Handfish live off the coast of Australia, primarily in the shallow, inshore waters around Tasmania. There are 14 species of this fish, nine of which were identified in 2009. They get their name from their unusual method of moving through the water. Instead of swimming like a regular fish, these fish "walk" along the sea floor, using their fins as hands — or feet, as the case may be.
The fins of these fish look hand-like, because the fins are adapted for use in walking instead of swimming. Their dorsal fins may also appear prominent, especially just behind the head, as an adaptation suited to the fish's unusual ecological niche. Different species come in various colors, from pale with yellow fins, to pink, to bright red.
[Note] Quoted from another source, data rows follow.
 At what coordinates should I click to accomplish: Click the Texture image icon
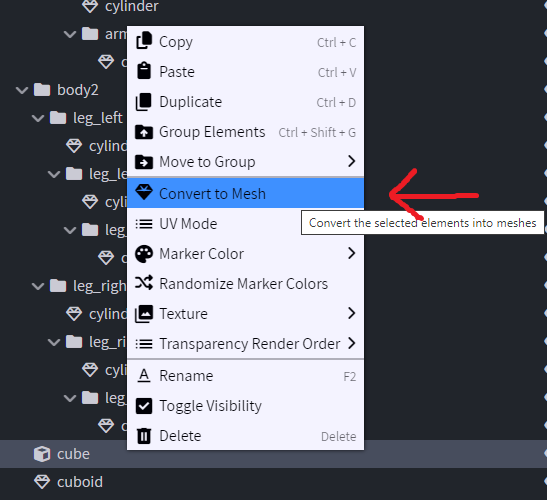(x=144, y=313)
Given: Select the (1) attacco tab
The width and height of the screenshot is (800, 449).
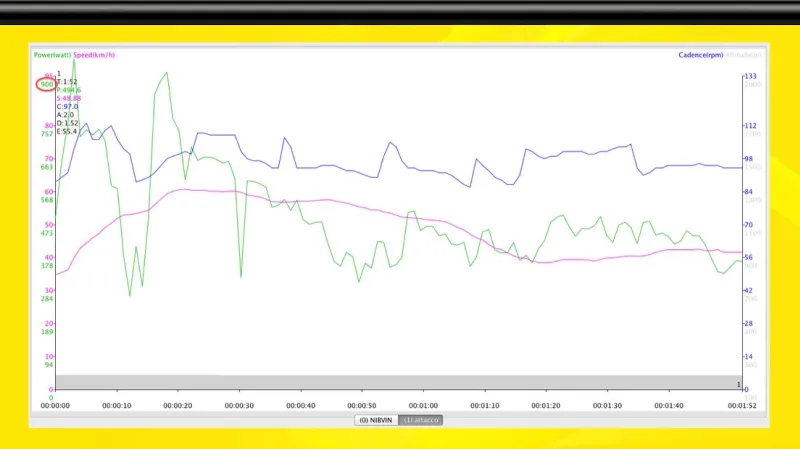Looking at the screenshot, I should pos(421,420).
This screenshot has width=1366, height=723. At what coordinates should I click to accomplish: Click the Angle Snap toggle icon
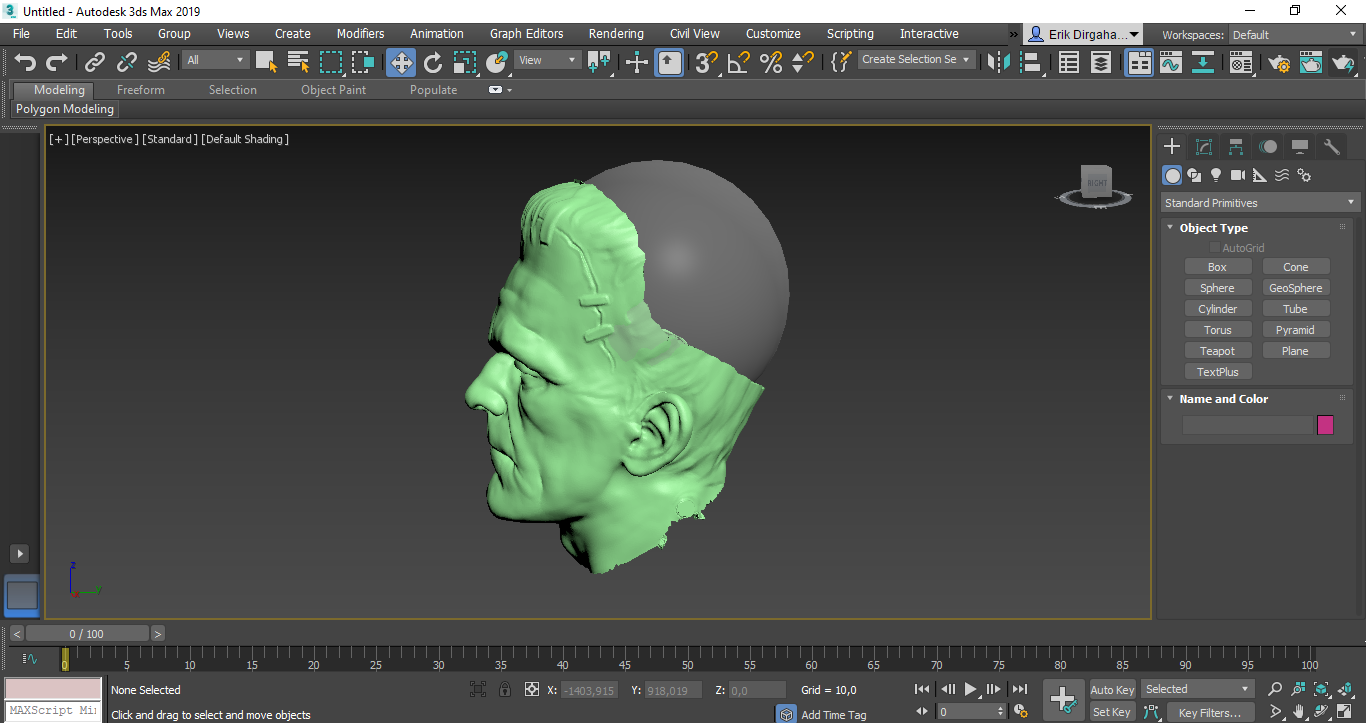(738, 62)
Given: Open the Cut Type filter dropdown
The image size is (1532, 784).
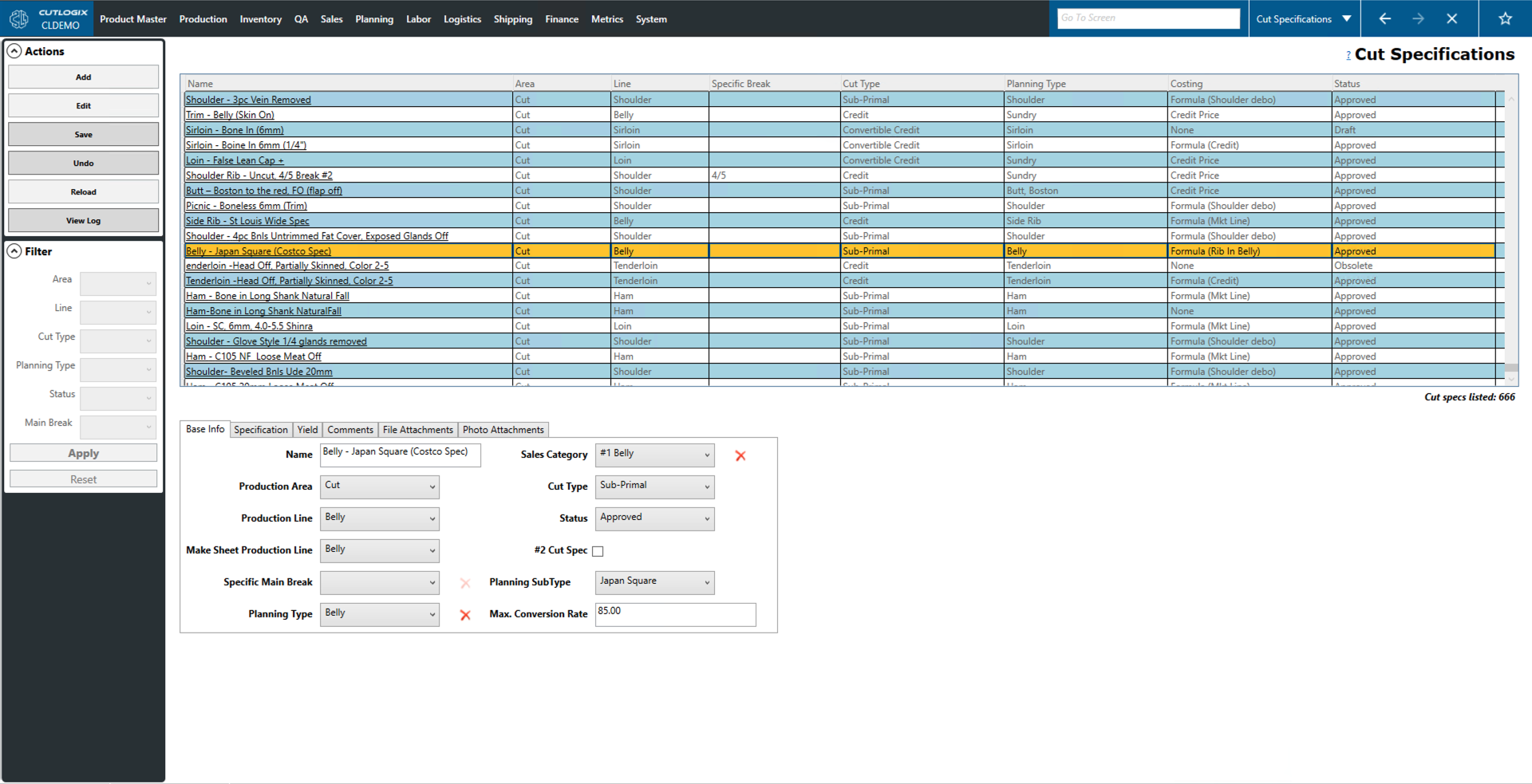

Some species have smooth skin and some have wart-like skin. The fish have small, thin protrusions above their mouths like an anglerfish's lure, which is why handfish are also known as warty anglerfish.
These fish make up the family Brachionichthyidae. This family contains five genera, three of which were first described in 2009. The new genera are Brachiopsilus, Pezichthys and Thymichthys; the previously recognized genera are Brachionichthys and Sympterichthys.
A significant amount of information about handfish is derived from observation of the fish in captivity. During the spawning season, for example, the male and female fish create displays for each other through fin and body movements. The male fertilizes the female's eggs externally.
The female spotted handfish and the female red handfish lay from 80 to 250 eggs around a flexible vertical object in the water. For the spotted handfish, this is commonly a stalked sea squirt and, for the red handfish, this is generally algae. The eggs are guarded by the mother fish for up to eight weeks before hatching into fully formed juvenile fish. These juveniles then fall to the sea floor from their egg. The juveniles take several years to mature into fully grown adults.
The habitat for these animals is very specialized, as they are only suited for certain type of marine environments. They are vulnerable to extinction by local environmental disruption and some species are endangered. The fossil record indicates they were much more prevalent in the past Australian marine habitat than they are in the early 21st century.
The Brachionichthyidae family has not been extensively studied. Only four specimens of the 4-inch (10-cm) long pink handfish had been found by early 2011, and these were all found before the year 2000. The behavior and biology of these fish are, therefore, not very well known.